| Passage provided |
=-=-=-=-=

A new respiratory infectious epidemic, severe acute respiratory syndrome (SARS), broke out and spread throughout the world. By now the putative pathogen of SARS has been identified as a new coronavirus, a single positive-strand RNA virus. RNA viruses commonly have a high rate of genetic mutation. It is therefore important to know the mutation rate of the SARS coronavirus as it spreads through the population. Moreover, finding a date for the last common ancestor of SARS coronavirus strains would be useful for understanding the circumstances surrounding the emergence of the SARS pandemic and the rate at which SARS coronavirus diverge.
We propose a mathematical model to estimate the evolution rate of the SARS coronavirus genome and the time of the last common ancestor of the sequenced SARS strains. Under some common assumptions and justifiable simplifications, a few simple equations incorporating the evolution rate (K) and time of the last common ancestor of the strains (T0) can be deduced. We then implemented the least square method to estimate K and T0 from the dataset of sequences and corresponding times. Monte Carlo stimulation was employed to discuss the results.
Based on 6 strains with accurate dates of host death, we estimated the time of the last common ancestor to be about August or September 2002, and the evolution rate to be about 0.16 base/day, that is, the SARS coronavirus would on average change a base every seven days. We validated our method by dividing the strains into two groups, which coincided with the results from comparative genomics.
The applied method is simple to implement and avoid the difficulty and subjectivity of choosing the root of phylogenetic tree. Based on 6 strains with accurate date of host death, we estimated a time of the last common ancestor, which is coincident with epidemic investigations, and an evolution rate in the same range as that reported for the HIV-1 virus.

=-=-=-=-=

| Supplied material |

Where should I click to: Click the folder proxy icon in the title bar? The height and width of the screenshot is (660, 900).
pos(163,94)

=-=-=-=-=

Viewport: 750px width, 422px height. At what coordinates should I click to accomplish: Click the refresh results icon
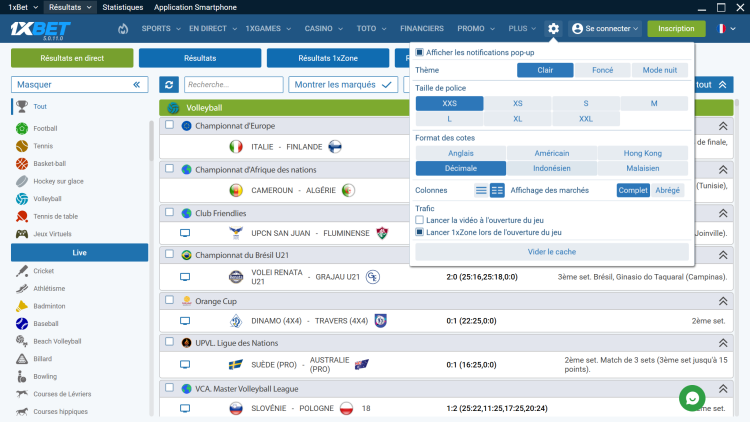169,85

=-=-=-=-=

| Exercise |
Copy out the full text on estimating the SARS coronavirus evolution rate word for word. The rows are separate material and have nothing to do with the text on SARS coronavirus evolution.

| Result |
A new respiratory infectious epidemic, severe acute respiratory syndrome (SARS), broke out and spread throughout the world. By now the putative pathogen of SARS has been identified as a new coronavirus, a single positive-strand RNA virus. RNA viruses commonly have a high rate of genetic mutation. It is therefore important to know the mutation rate of the SARS coronavirus as it spreads through the population. Moreover, finding a date for the last common ancestor of SARS coronavirus strains would be useful for understanding the circumstances surrounding the emergence of the SARS pandemic and the rate at which SARS coronavirus diverge.
We propose a mathematical model to estimate the evolution rate of the SARS coronavirus genome and the time of the last common ancestor of the sequenced SARS strains. Under some common assumptions and justifiable simplifications, a few simple equations incorporating the evolution rate (K) and time of the last common ancestor of the strains (T0) can be deduced. We then implemented the least square method to estimate K and T0 from the dataset of sequences and corresponding times. Monte Carlo stimulation was employed to discuss the results.
Based on 6 strains with accurate dates of host death, we estimated the time of the last common ancestor to be about August or September 2002, and the evolution rate to be about 0.16 base/day, that is, the SARS coronavirus would on average change a base every seven days. We validated our method by dividing the strains into two groups, which coincided with the results from comparative genomics.
The applied method is simple to implement and avoid the difficulty and subjectivity of choosing the root of phylogenetic tree. Based on 6 strains with accurate date of host death, we estimated a time of the last common ancestor, which is coincident with epidemic investigations, and an evolution rate in the same range as that reported for the HIV-1 virus.